Using idmap_rid also seems quite reasonable, but to really be like AD we
should honour the trusted domain posixOffset parameter in doing that,
but we don't yet auto-allocate that posixOffset (handled on the RID
master).

There is also the issue that for proper ACL compatibility, uidNumber and
gidNumber actually causes problems - groups (domain administrators in
particular) need to own files - but if they only have a gidNumber, how
would we do that?
We've found that what you do with acls on windows (like not being able to access the control panel) don't have any relevance in Linux. At file ownership level posix to windows agreement is very good. We are setting primaryGroupID for our Linux users and there is a m$ technet somewhere where they suggest that unix gid could be mapped to primaryGroupID. ADUC has a note about that when changing the group id. One thing we have successfully setup on s4 is a group rw share. ACL's work identically for our posixified group members. File permissions and ownership are identical on both Lin and win sides in the share.
Andrew Bartlett

What is working well for us in tests is giving Domain Users a uid, gid, setting their primaryGroupID to that of a posix-ified security group and storing these attributes in their entry in sam.ldb. The only problem I have with this is that adding the posixGroup objectClass to a security group removes the ability to be able to list its members in ADUC and it is really unfortunate that I can't test this against a windows server. Because I don't have one. This is merely an inconvenience as the posix-ified security group behaves exactly as if it were a normal domain group. If we want point and click we can use phpldapadmin.

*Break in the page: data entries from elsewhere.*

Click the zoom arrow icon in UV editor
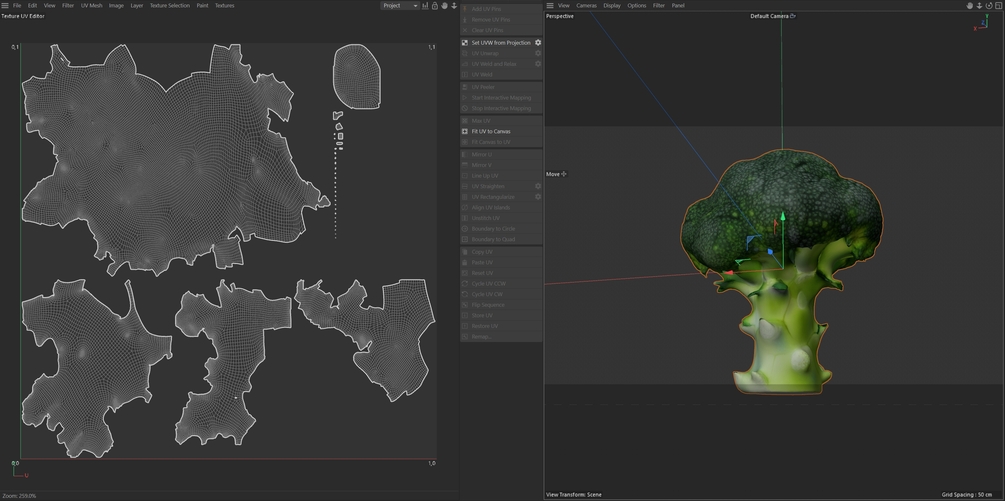The height and width of the screenshot is (501, 1005). click(454, 5)
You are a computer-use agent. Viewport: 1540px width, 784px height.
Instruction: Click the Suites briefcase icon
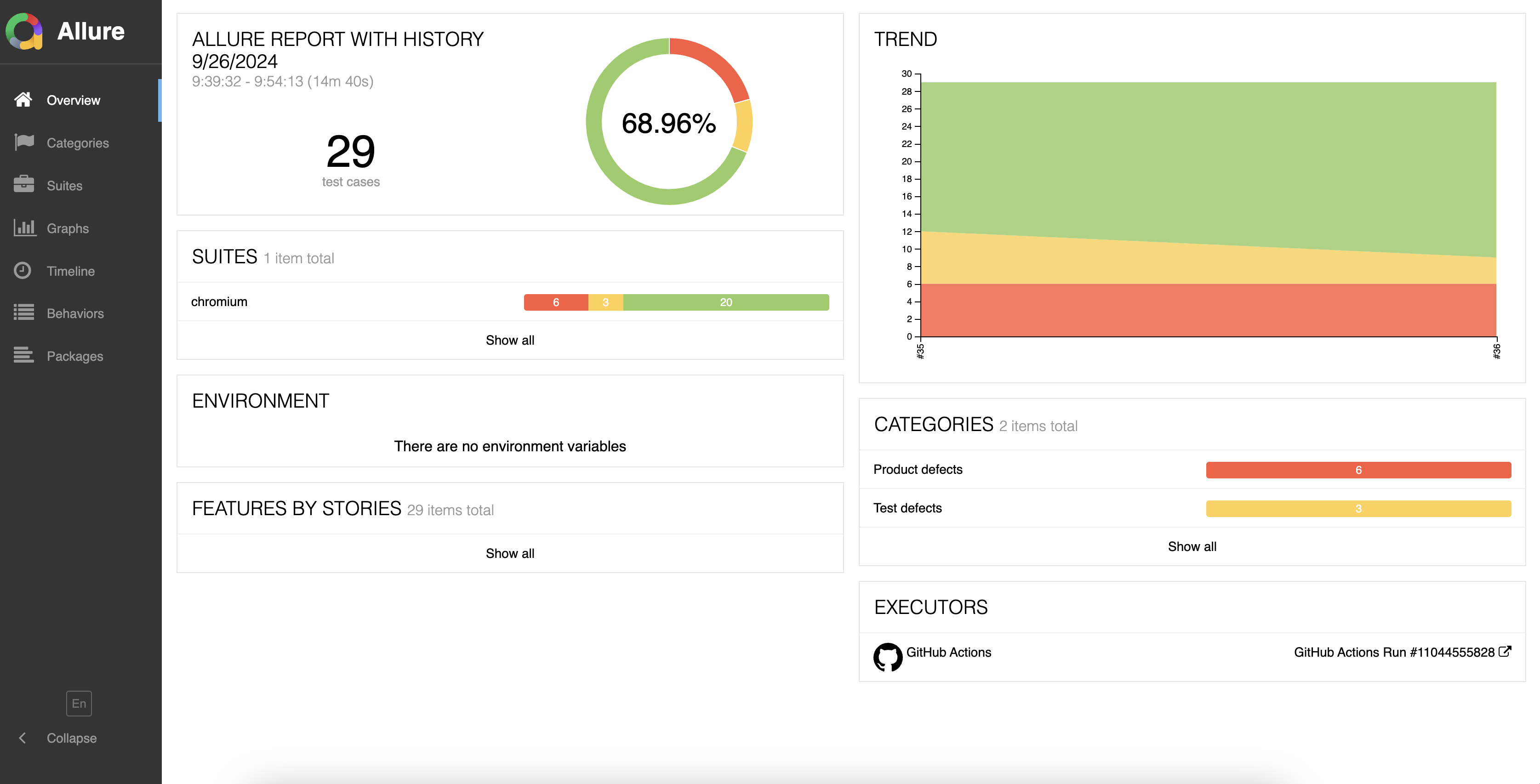[24, 185]
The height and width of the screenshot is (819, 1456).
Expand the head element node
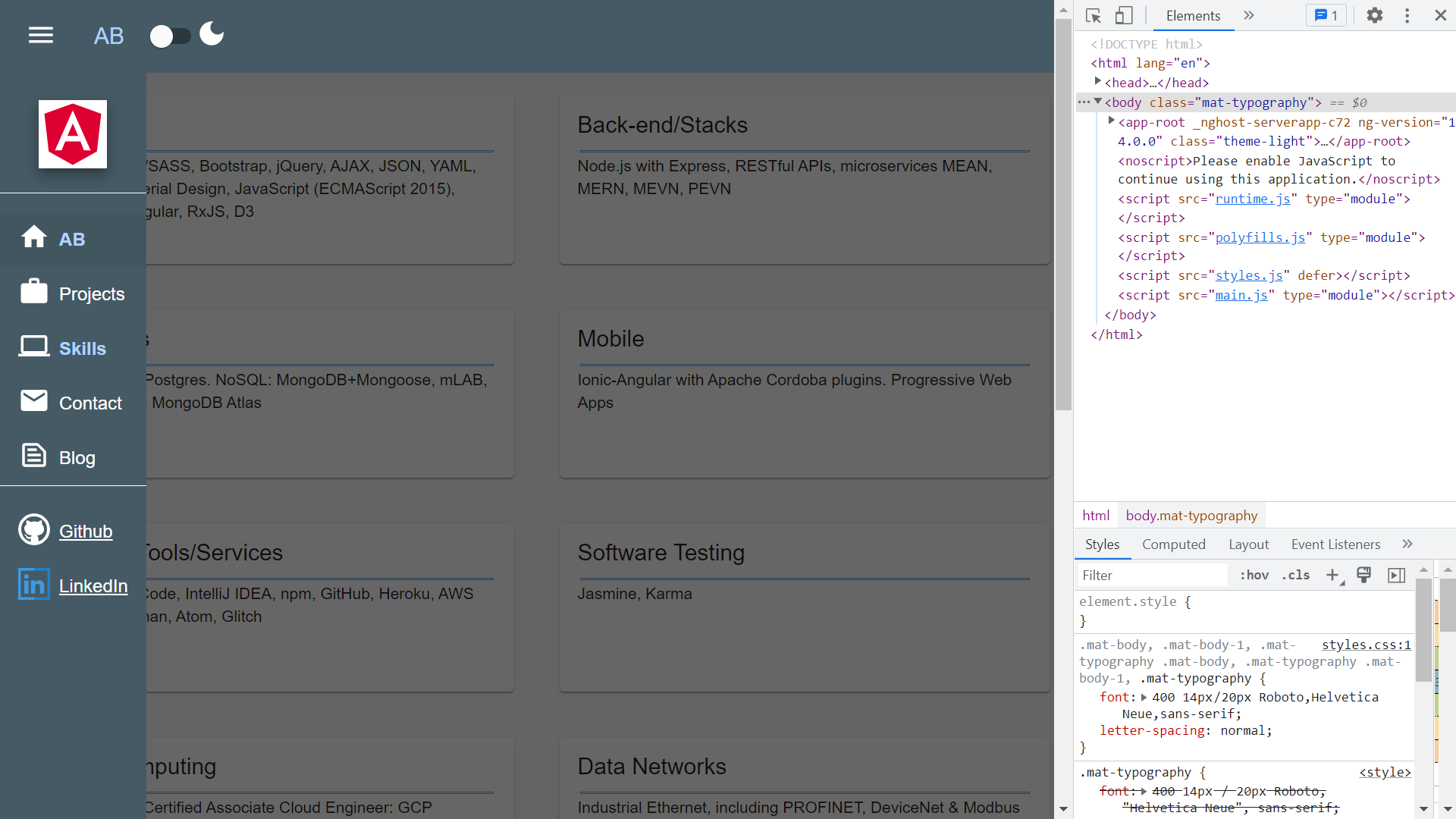[x=1097, y=81]
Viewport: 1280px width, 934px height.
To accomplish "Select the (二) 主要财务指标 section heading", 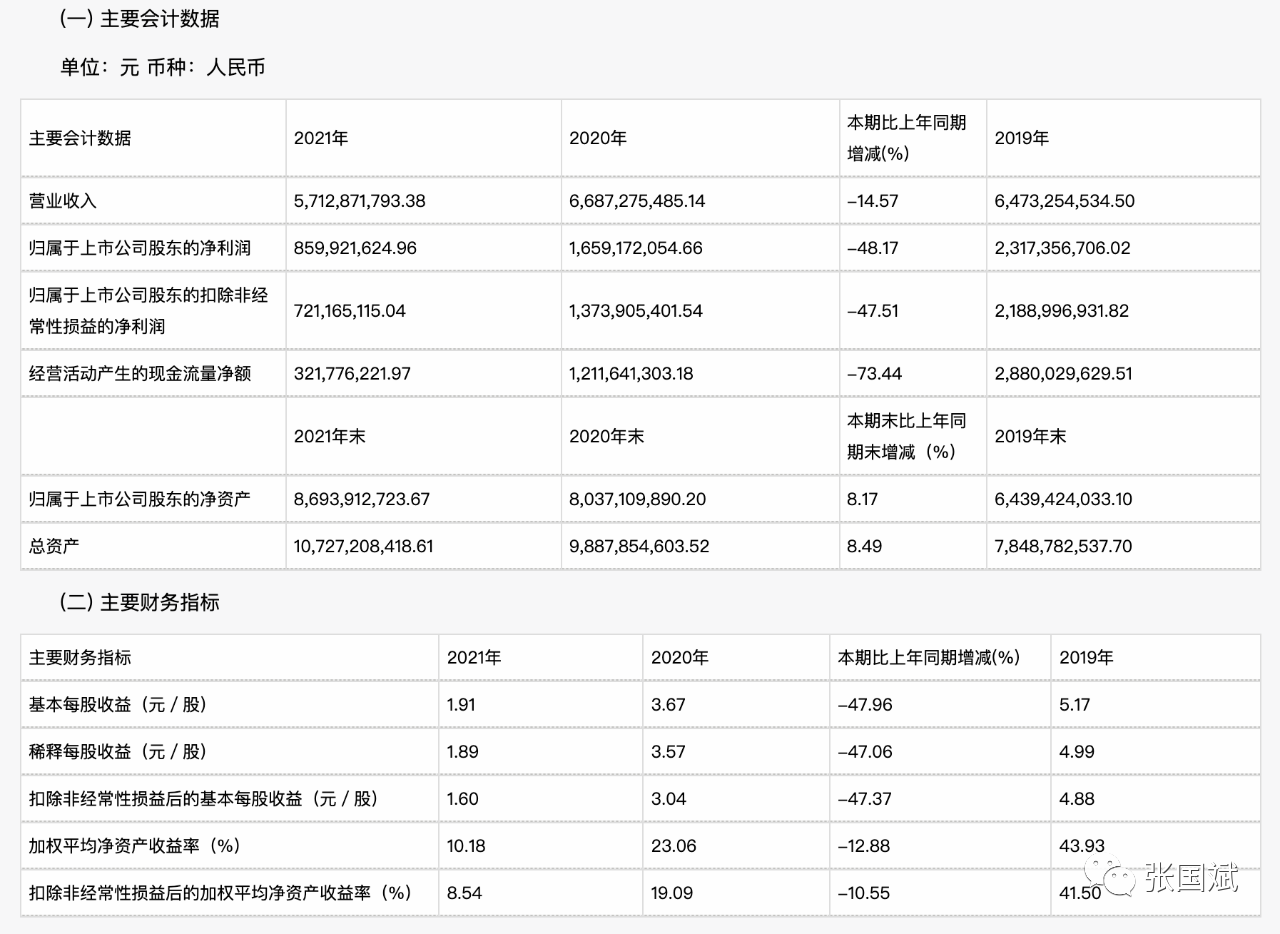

So, uid gid mapping and the interoperability of domain and posix groups like this is really simple. What we fear may happen is that when an official s4 mapping method comes along, it will make changes to either the schema or sam.ldb which will disallow our storing our attributes in the directory.

Are we wasting time proceding with this or does it make at least a little sense? Our aim is simply to have a single sign on linux/windows. As s4 does not provide an official mechanism for this at the moment we invented this.